First, you might not actually have to do anything at all, if all you need to do is read the contents. A BSTR type is a pointer to a null-terminated wchar_t array already. In fact, if you check the headers, you will find that BSTR is essentially defined as:
typedef BSTR wchar_t*;
So, the compiler can't distinguish between them, even though they have different semantics.
There is are two important caveat.
BSTRs are supposed to be immutable. You should never change the contents of a BSTR after it has been initialized. If you "change it", you have to create a new one assign the new pointer and release the old one (if you own it).
[UPDATE: this is not true; sorry! You can modify BSTRs in place; I very rarely have had the need.]
BSTRs are allowed to contain embedded null characters, whereas traditional C/C++ strings are not.
If you have a fair amount of control of the source of the BSTR, and can guarantee that the BSTR does not have embedded NULLs, you can read from the BSTR as if it was a wchar_t and use conventional string methods (wcscpy, etc) to access it. If not, your life gets harder. You will have to always manipulate your data as either more BSTRs, or as a dynamically-allocated array of wchar_t. Most string-related functions will not work correctly.

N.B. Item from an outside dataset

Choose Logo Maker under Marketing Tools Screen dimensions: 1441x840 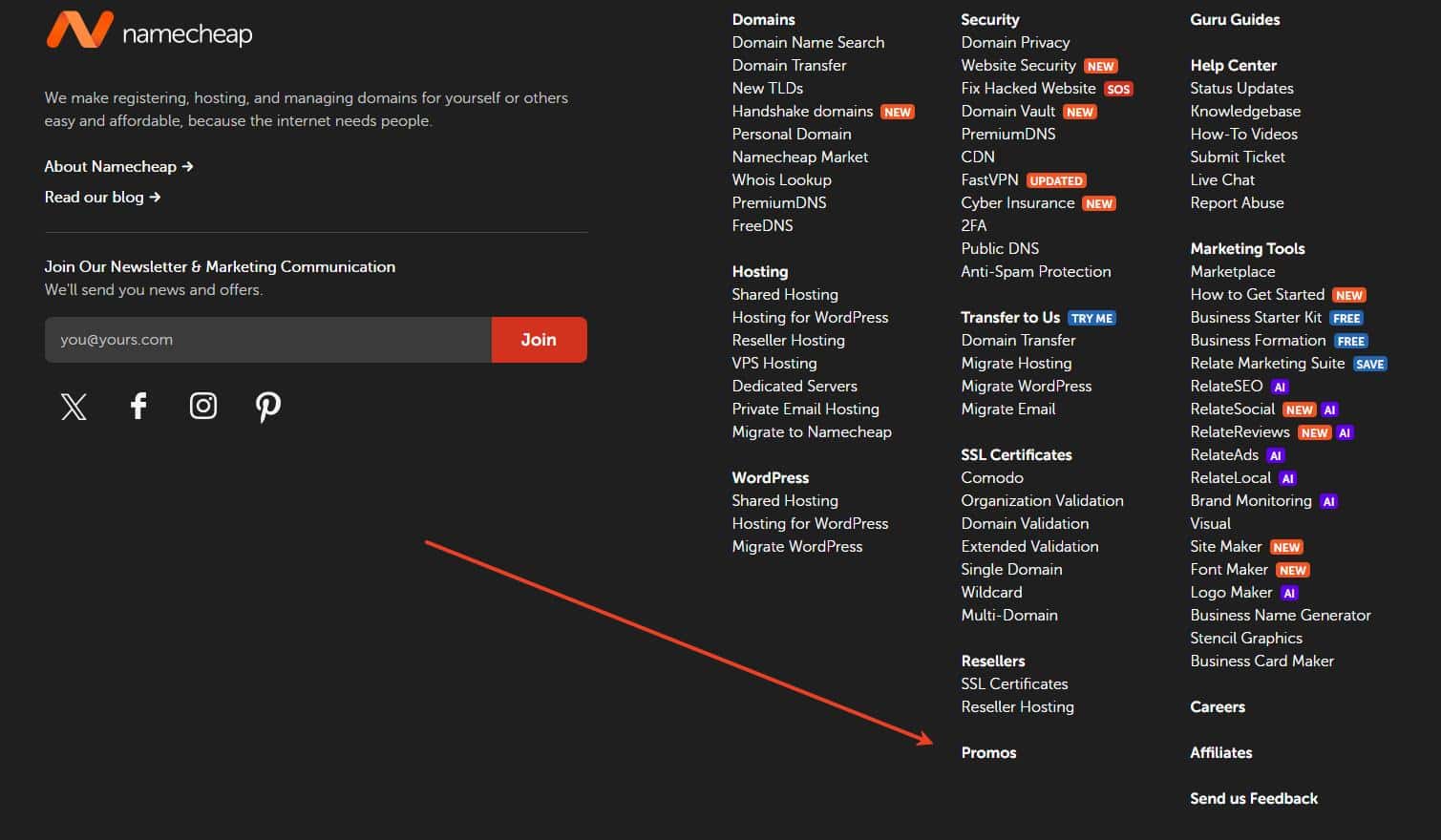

Let's assume you control your data, or don't worry about NULLs. Let's assume also that you really need to make a copy and can't just read the existing BSTR directly. In that case, you can do something like this:
UINT length = SysStringLen(myBstr); // Ask COM for the size of the BSTR
wchar_t *myString = new wchar_t[length+1]; // Note: SysStringLen doesn't
// include the space needed for the NULL
wcscpy(myString, myBstr); // Or your favorite safer string function
// ...
delete myString; // Done
If you are using class wrappers for your BSTR, the wrapper should have a way to call SysStringLen() for you. For example:
CComBString use .Length();
_bstr_t use .length();
UPDATE: This is a good article on the subject by someone far more knowledgeable than me:
"Eric [Lippert]'s Complete Guide To BSTR Semantics"
UPDATE: Replaced strcpy() with wcscpy() in the example.
BSTR objects contain a length prefix, so finding out the length is cheap. Find out the length, allocate a new array big enough to hold the result, process into that, and remember to free it when you're done.
There is never any need for conversion. A BSTR pointer points to the first character of the string and it is null-terminated. The length is stored before the first character in memory. BSTRs are always Unicode (UTF-16/UCS-2). There was at one stage something called an 'ANSI BSTR' - there are some references in legacy APIs - but you can ignore these in current development.
This means you can pass a BSTR safely to any function expecting a wchar_t.
In Visual Studio 2008 you may get a compiler error, because BSTR is defined as a pointer to unsigned short, while wchar_t is a native type. You can either cast or turn off wchar_t compliance with /Zc:wchar_t.
One thing to keep in mind is that BSTR strings can, and often do, contain embedded nulls. A null does not mean the end of the string.
Use ATL, and CStringT then you can just use the assignment operator. Or you can use the USES_CONVERSION macros, these use heap alloc, so you will be sure that you won't leak memory.